Global Positioning System (aka: GPS): there are 24 satellites circling the earth that send and receive signals allowing for pinpoint accuracy in location. For example, if you were in Berlin and you typed in the coordinates 36.3983 and -97.8847, you would be able to see exactly where I’m standing at this very moment. You can see where the military would be interested in such information, but others have had all sorts of fun with GPS locating, including those who enjoy Geocaching. It’s a thing. People hide objects all over the world, then upload the GPS location of the object to a website and then others will go out and find those locations. There are 130 locations just around Enid. All this to say, one of the most sought after item in the history of humankind could use a GPS location, because we still haven’t found it: the Holy Grail.

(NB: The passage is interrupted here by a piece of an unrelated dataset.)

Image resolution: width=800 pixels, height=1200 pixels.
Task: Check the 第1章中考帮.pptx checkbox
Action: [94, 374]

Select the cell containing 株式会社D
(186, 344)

It is believed that the Holy Grail was used at the Last Supper for that first Eucharist and a day later used by Joseph of Arimathaea to collect the blood of Jesus as he died upon the cross. Later, legend has it that Joseph took it to England, but then it would be lost. The legend of the Grail and King Arthur and his quest all flow from these stories. True or not? I’ll let you join in the search along with Robert Langdon and the DaVinci Code. But why the search? If true, the religious significance for the faithful is tremendous, but legend tells that the cup also brings health, wealth and happiness to the one who possess it. It brings power. It is believed to drink from the Holy Grail of Jesus, to drink from his cup, is to have power.

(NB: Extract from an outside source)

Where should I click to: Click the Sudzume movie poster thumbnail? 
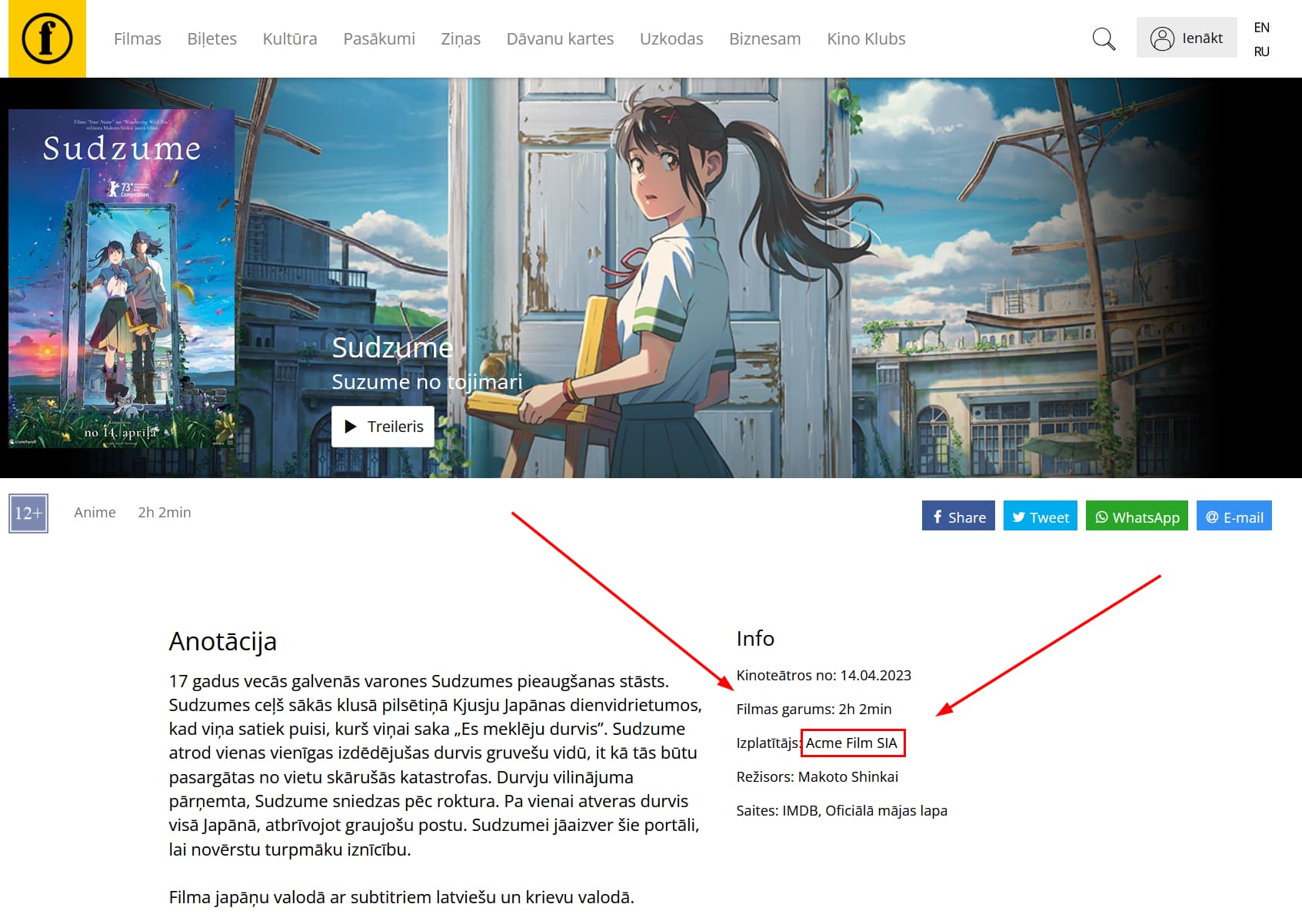coord(122,278)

“Then the mother of the sons of Zebedee came to him with her sons, and kneeling before him, she asked a favor of him. And he said to her, ‘What do you want?’ She said to him, ‘Declare that these two sons of mine will sit, one at your right hand and one at your left, in your kingdom.’ But Jesus answered, ‘You do not know what you are asking. Are you able to drink the cup that I am about to drink?’ They said to him, ‘We are able.’” James and John had it all wrong. They thought to drink from Jesus’ cup was to share in his power. Oh, yes, they said. We can drink from that cup of power. We can handle the responsibility. The power won’t corrupt us. We can rule with you. They said, Yes, but they made the same mistake that King Arthur and so many others would later make. The cup that Jesus was to drink from was not a cup of power. It was something all together different. In fact, it was the opposite. From the Prophet Isaiah:
Wake yourself, wake yourself,
stand up, O Jerusalem,
you who have drunk from the hand of the Lord
the cup of his wrath,
who have drunk to the dregs
the bowl, the cup of staggering.
(Isaiah 51:17)
From St. John’s Revelation:
“If anyone worships the beast and its image and receives a mark on his forehead or on his hand, he also will drink the wine of God’s wrath, poured full strength into the cup of his anger.” (Revelation 9b-10a)

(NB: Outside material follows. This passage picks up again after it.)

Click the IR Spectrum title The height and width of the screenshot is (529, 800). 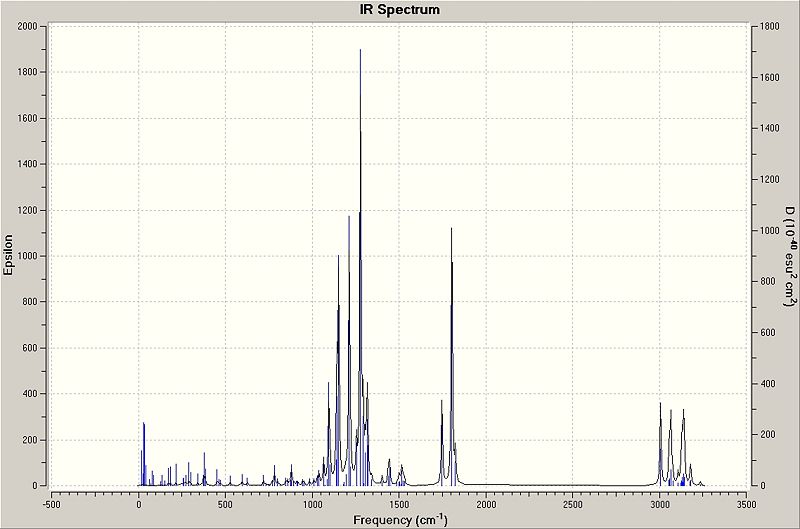point(399,10)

James and John believed that the cup Jesus was offering was the cup of power. They were wrong. The cup he was offering was the cup of God’s wrath, which awaits those who have done evil, for those who have sinned. Yet Jesus did not sin, but as John teaches us, Jesus “is the propitiation [the atoning sacrifice] for our sins, and not for ours only but also for the sins of the whole world.” (1 John 2:2) The cup that Jesus had to drink was the cup of God’s wrath, not for his sins, but ours and those of the whole world.